▶ _INSTRUCTIONS FOR THE TASK_
Rewrite the stretch of the listing from the line containing "Find the location of a particular element." through the line containing "(336, 560).", replacing "particular" with "specific" and changing nothing else.

▶ _DATA SUPPLIED_
○ ○ ○

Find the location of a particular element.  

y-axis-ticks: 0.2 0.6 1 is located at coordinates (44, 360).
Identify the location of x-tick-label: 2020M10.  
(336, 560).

○ ○ ○

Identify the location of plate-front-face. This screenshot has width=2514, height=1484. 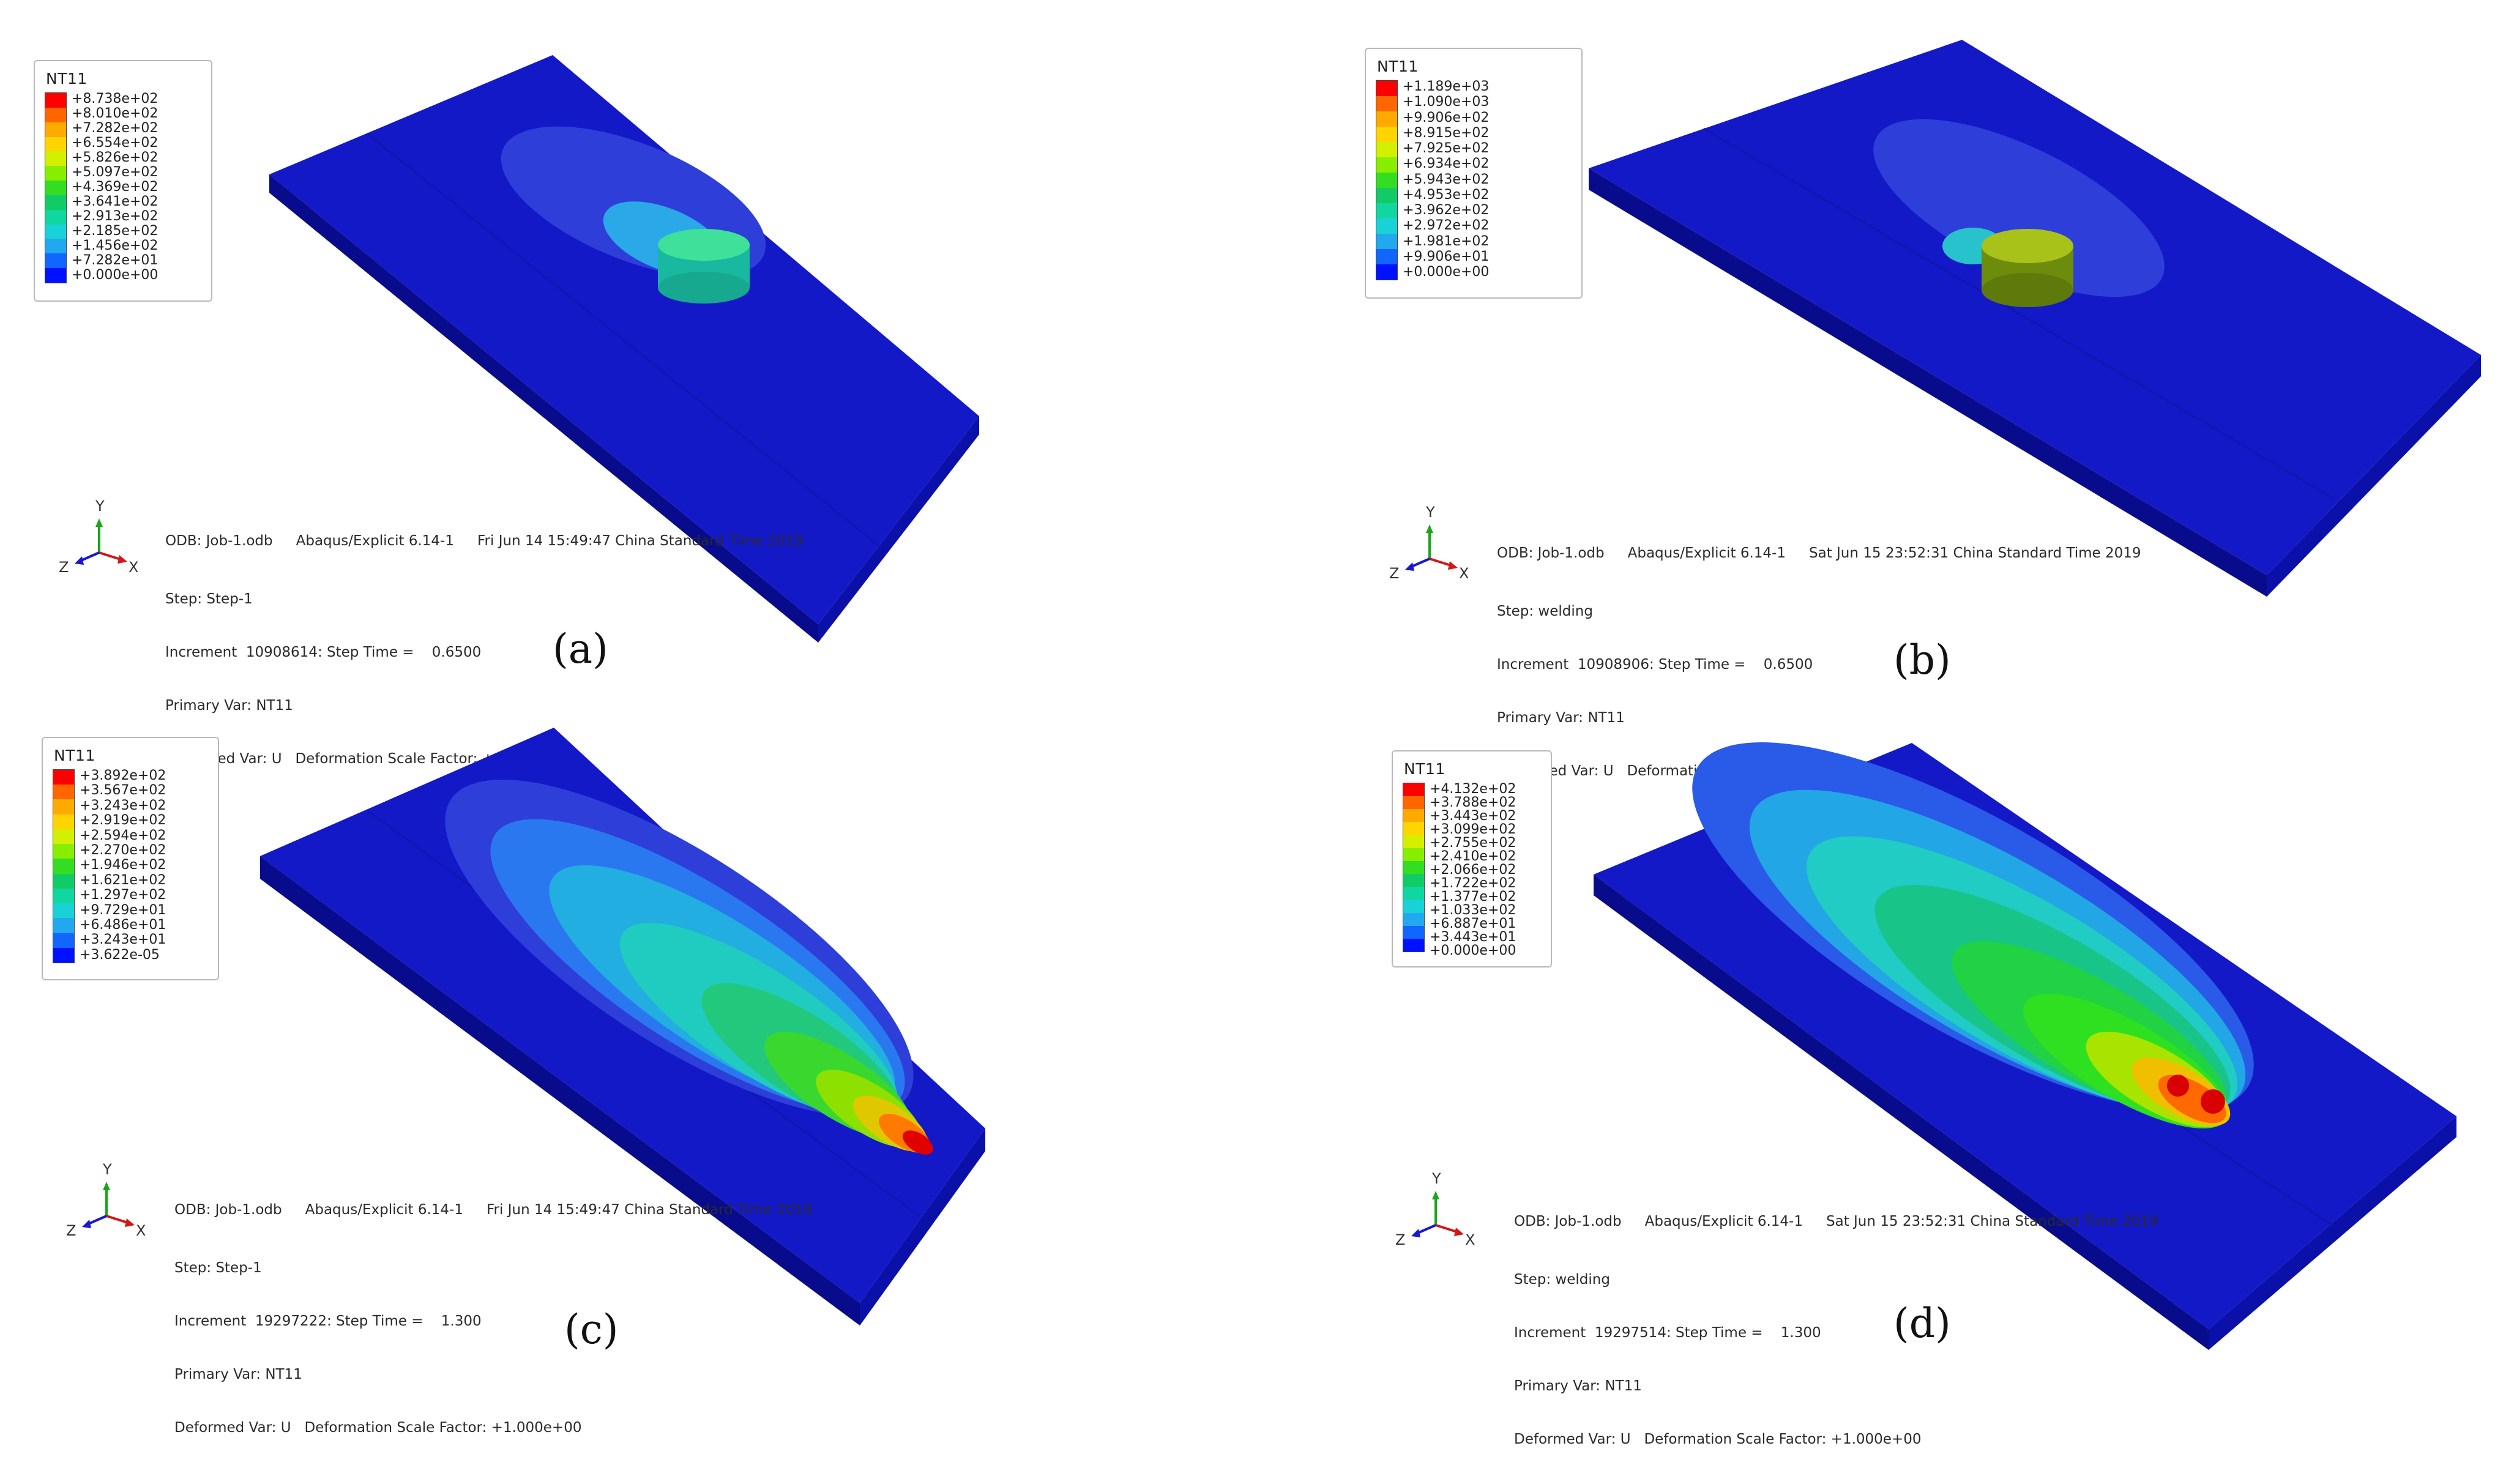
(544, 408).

○ ○ ○

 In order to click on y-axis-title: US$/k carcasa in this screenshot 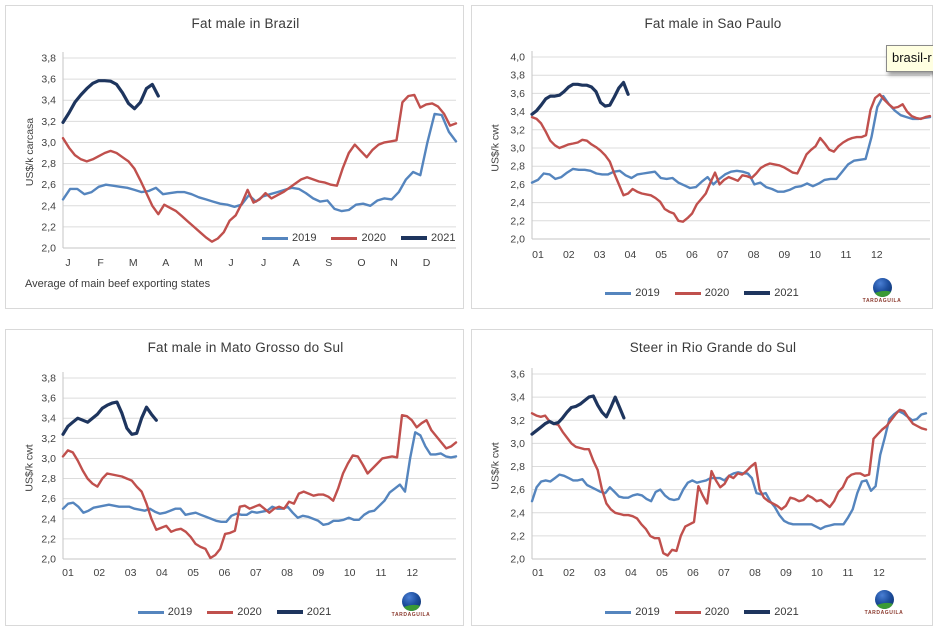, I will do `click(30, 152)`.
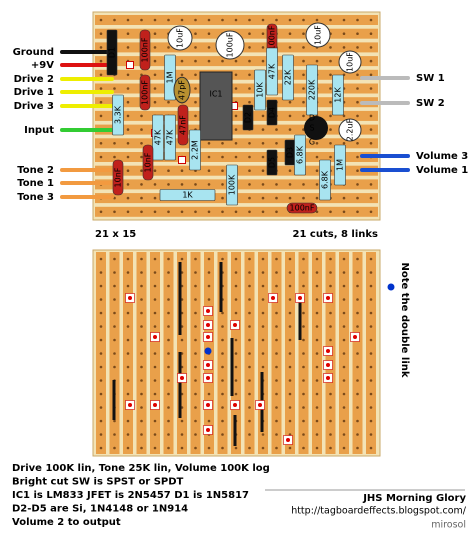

○ ○ ○

▶ _ANSWER AREA_
Find the location of a specific element.  

y-axis-ticks: 0.2 0.6 1 is located at coordinates (44, 360).
Identify the location of x-tick-label: 2020M10.  
(336, 560).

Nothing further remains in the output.